Don’t be surprised if the Galaxy’s Baggio Husidic winces when he watches Minnesota United take the StubHub Center field on Saturday.

“I’ll definitely have some flashbacks,” he said. “It’s hard to get it out of your head.”

It has been a little over a year – May 21, 2017, to be exact – since he suffered a broken leg in a 2-1 victory over the Loons. Husidic was attempting a slide tackle in the eighth minute when his foot caught on the turf at TCF Bank Stadium at the University of Minnesota and his right leg snapped.

Husidic still remembers the play vividly.

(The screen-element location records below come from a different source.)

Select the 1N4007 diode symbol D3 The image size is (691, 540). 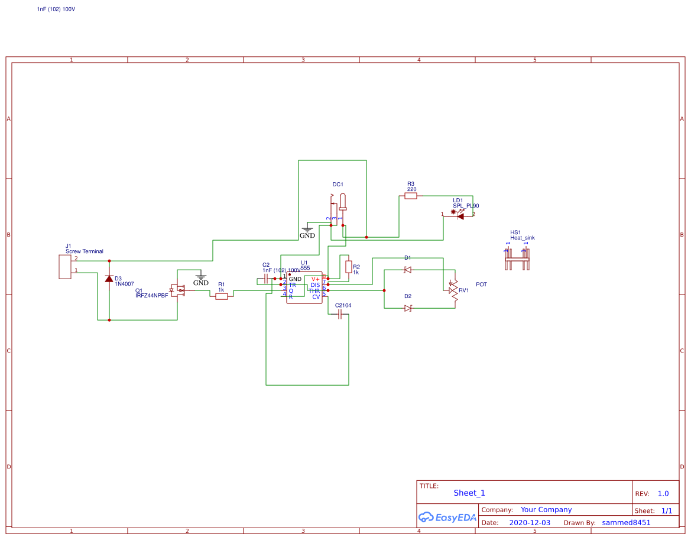pyautogui.click(x=110, y=278)
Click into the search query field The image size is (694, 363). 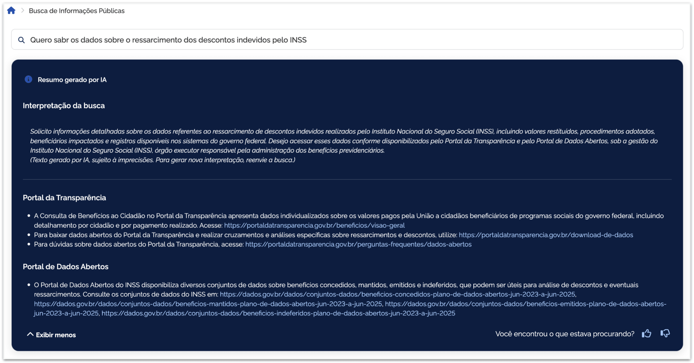[347, 40]
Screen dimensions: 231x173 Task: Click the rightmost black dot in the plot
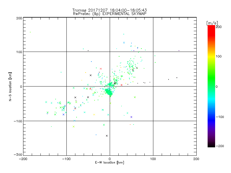point(179,51)
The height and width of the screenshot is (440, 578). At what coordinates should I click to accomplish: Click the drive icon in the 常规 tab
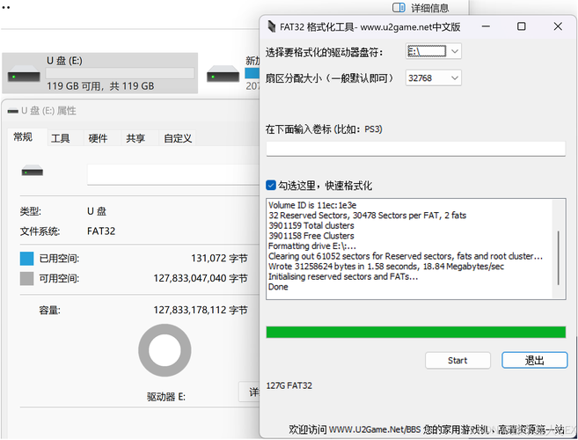coord(33,172)
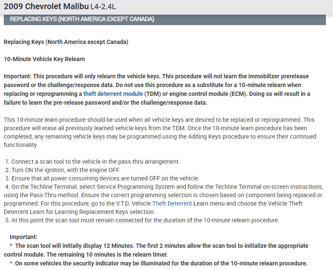The width and height of the screenshot is (333, 270).
Task: Select step 5 about scan tool remaining connected
Action: click(x=142, y=220)
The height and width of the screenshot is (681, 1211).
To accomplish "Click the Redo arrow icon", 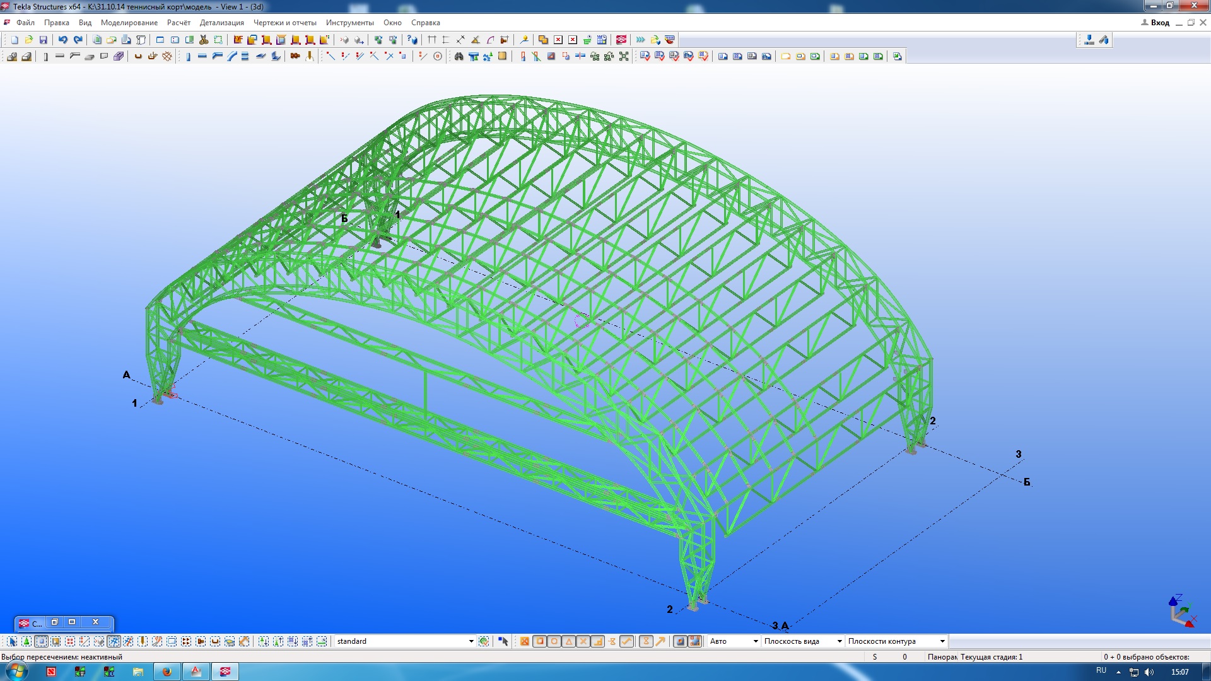I will (78, 40).
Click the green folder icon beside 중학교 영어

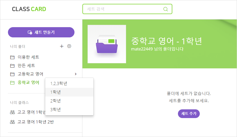pyautogui.click(x=12, y=83)
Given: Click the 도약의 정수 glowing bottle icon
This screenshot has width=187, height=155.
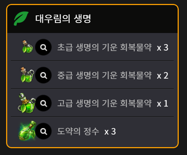Looking at the screenshot, I should coord(27,131).
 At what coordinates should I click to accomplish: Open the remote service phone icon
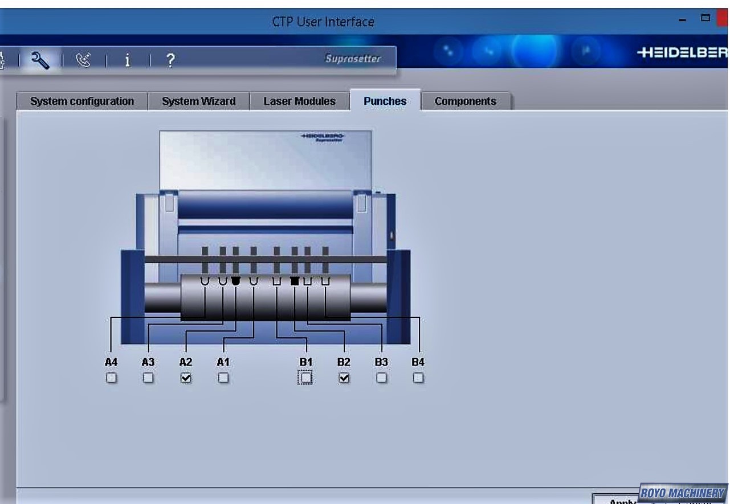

“My wife (Fay) said she knew it was serious because I don’t fake injuries,” he recalled. “My foot got caught on the turf when I was trying to stop and turn. I heard a crack, but the pain wasn’t right away. But after a few seconds, it started and my leg started shaking.

“My teammates said it was disgusting.’’

Husidic said he’s never seen a replay of the incident and doesn’t plan to.

“I can’t watch replays of injuries,” he said. “I just can’t look at that stuff.”

HEY, I KNOW YOU

Schmid will be running into an old friend this weekend, but that might not be such a good thing.

Minnesota, a franchise in its second year of existence, features Columbian midfielder Darwin Quintero, who has seven goals and six assists in his last seven appearances. He faced Schmid and his former team, the Seattle Sounders, in the CONCACAF Champions League.

To say Quintero, who transferred to United in March and became the club’s first-ever designated player – Columbian forward Angelo Rodriguez recently became the second — was a formidable adversary is putting it mildly.

“He’s a very good player,” Schmid said. “When I was in Seattle in the (CONCACAF) Champions League I would run into him when he was with Santos Laguna. Then we play Club America and he’s there again.

“I haven’t been able to avoid him much. Now we play Minnesota and he’s there again,” he went on with a laugh.